_Work to complete:_ Write out the material from the line containing "Click the search" up to and including the line containing "Open the Export toolbar icon", keeping each line unchanged.

_Records shown:_
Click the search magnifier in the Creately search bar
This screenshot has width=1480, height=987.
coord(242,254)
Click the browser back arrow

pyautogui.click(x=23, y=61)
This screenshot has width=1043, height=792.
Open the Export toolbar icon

--

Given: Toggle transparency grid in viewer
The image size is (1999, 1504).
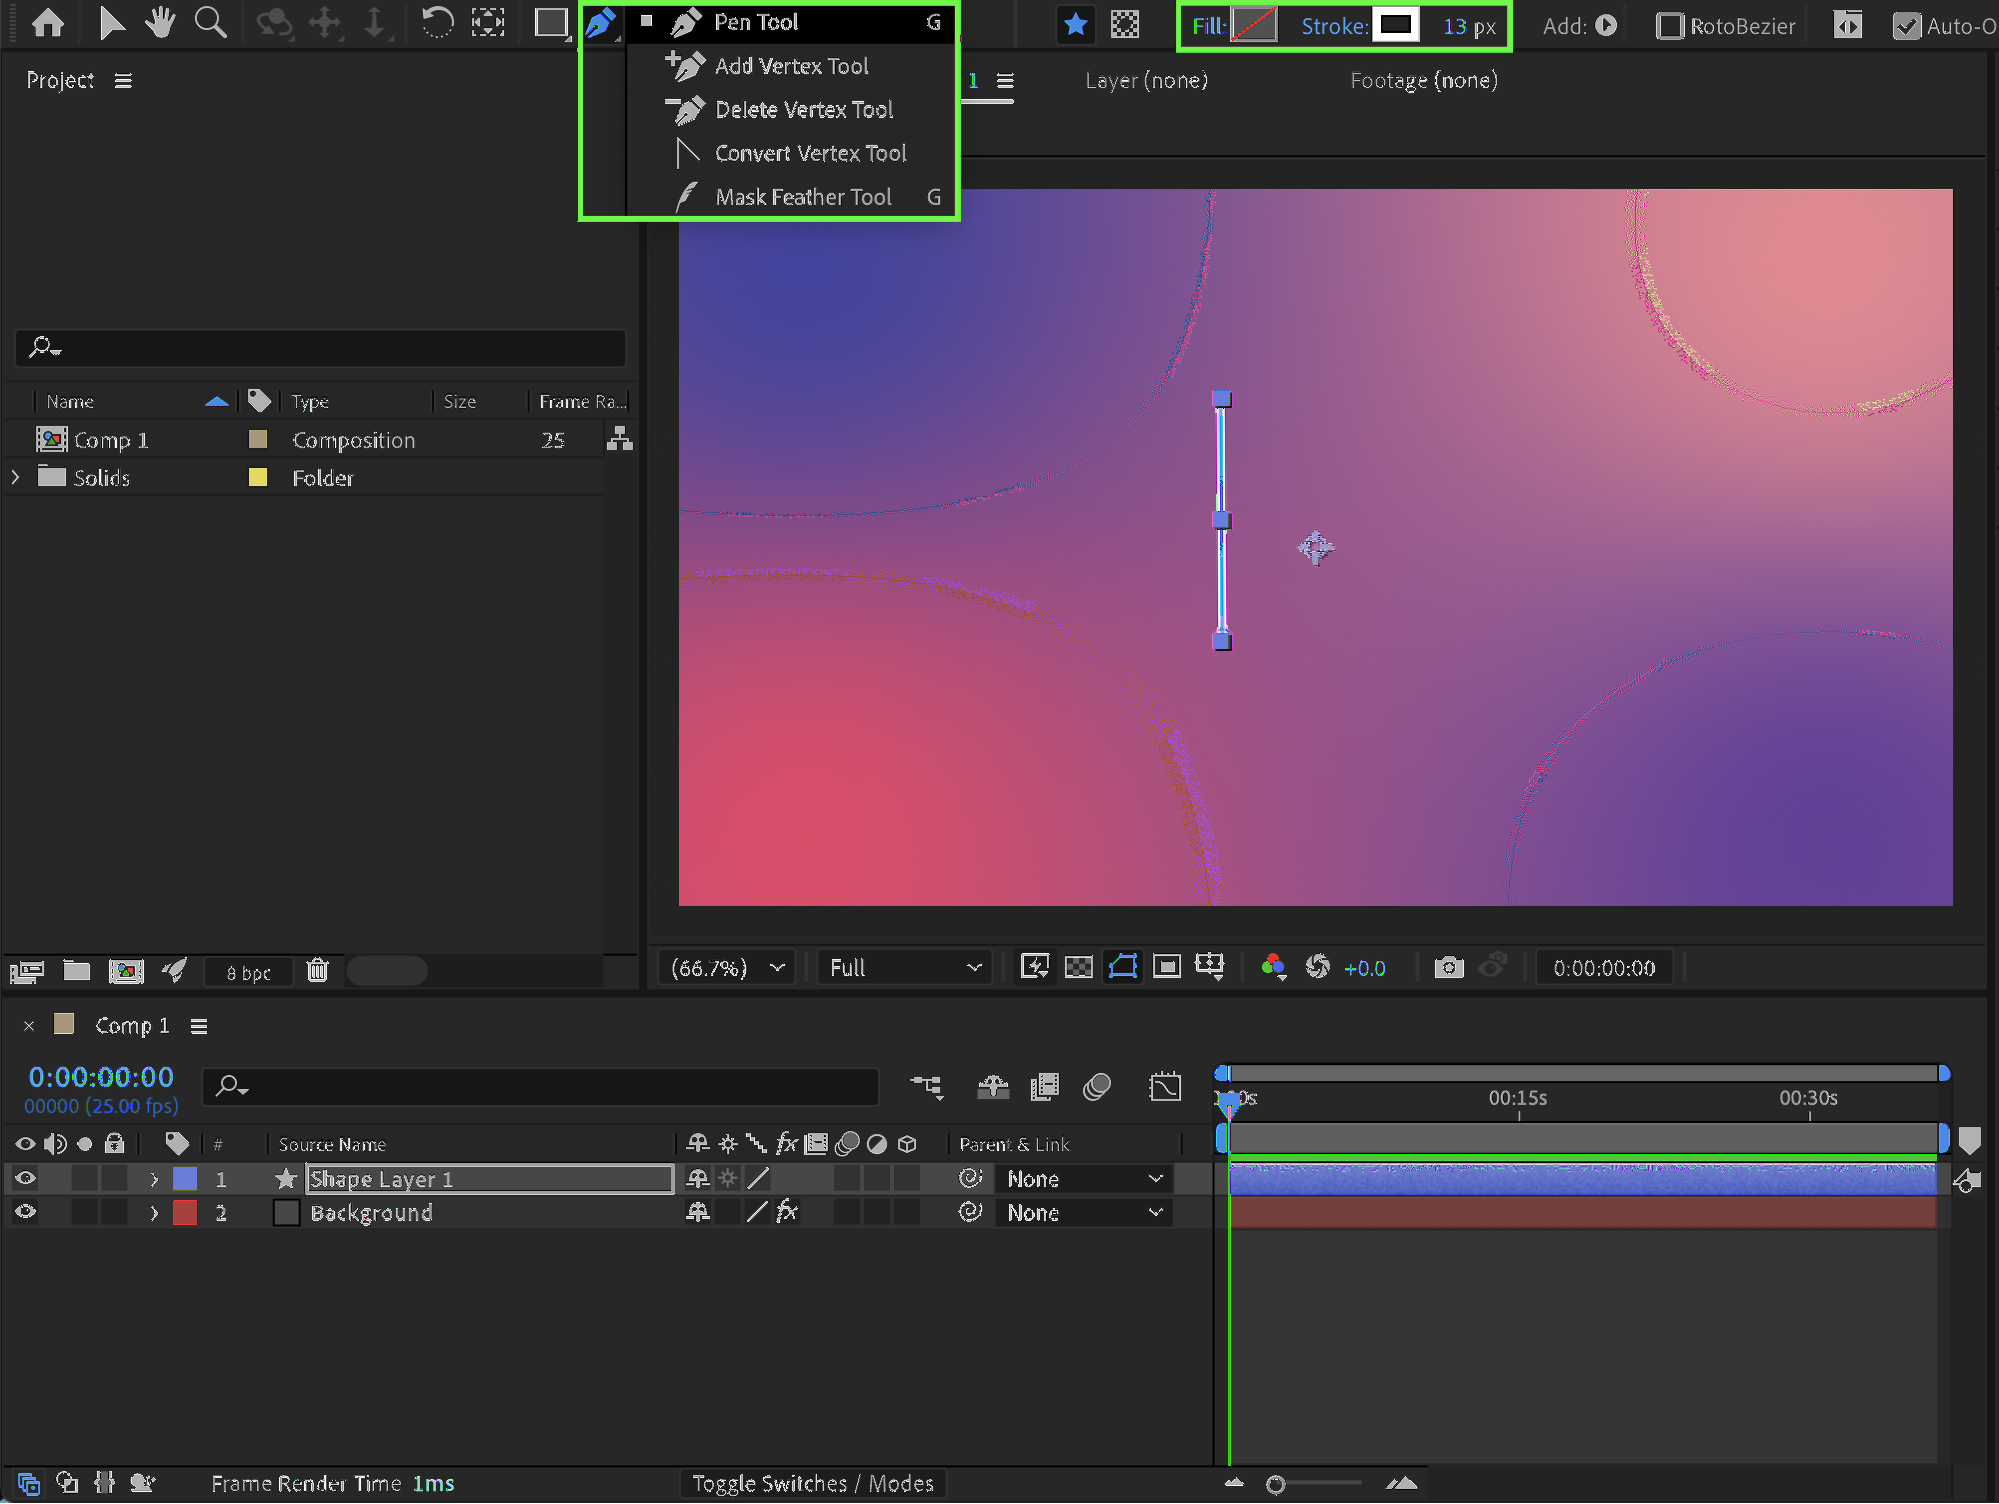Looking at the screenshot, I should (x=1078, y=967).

---

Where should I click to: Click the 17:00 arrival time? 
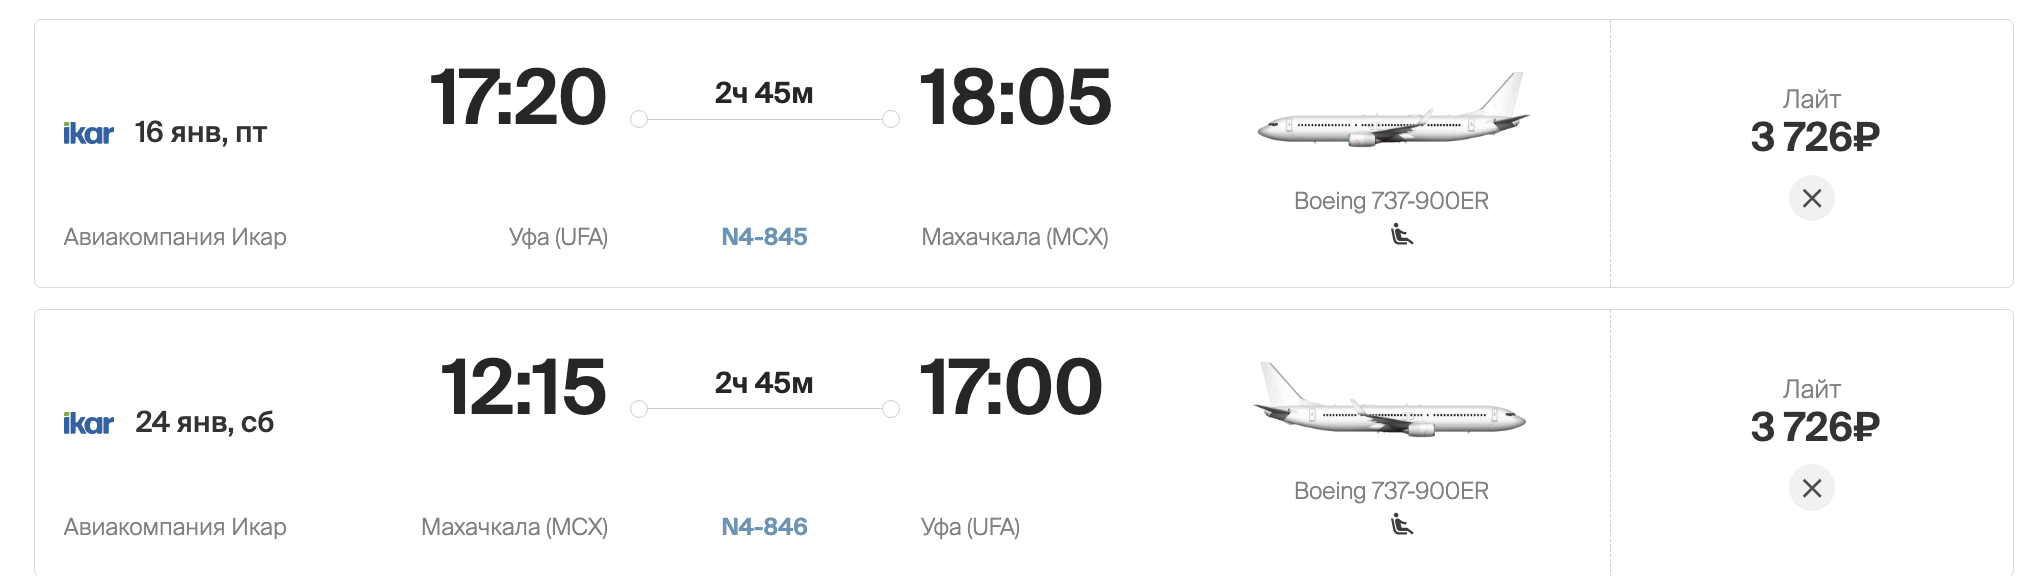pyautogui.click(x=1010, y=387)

_Response to this exercise:_
Click the search magnifier in the Creately search bar
This screenshot has width=1480, height=987.
coord(242,254)
Click the browser back arrow

pyautogui.click(x=23, y=61)
This screenshot has width=1043, height=792.
Open the Export toolbar icon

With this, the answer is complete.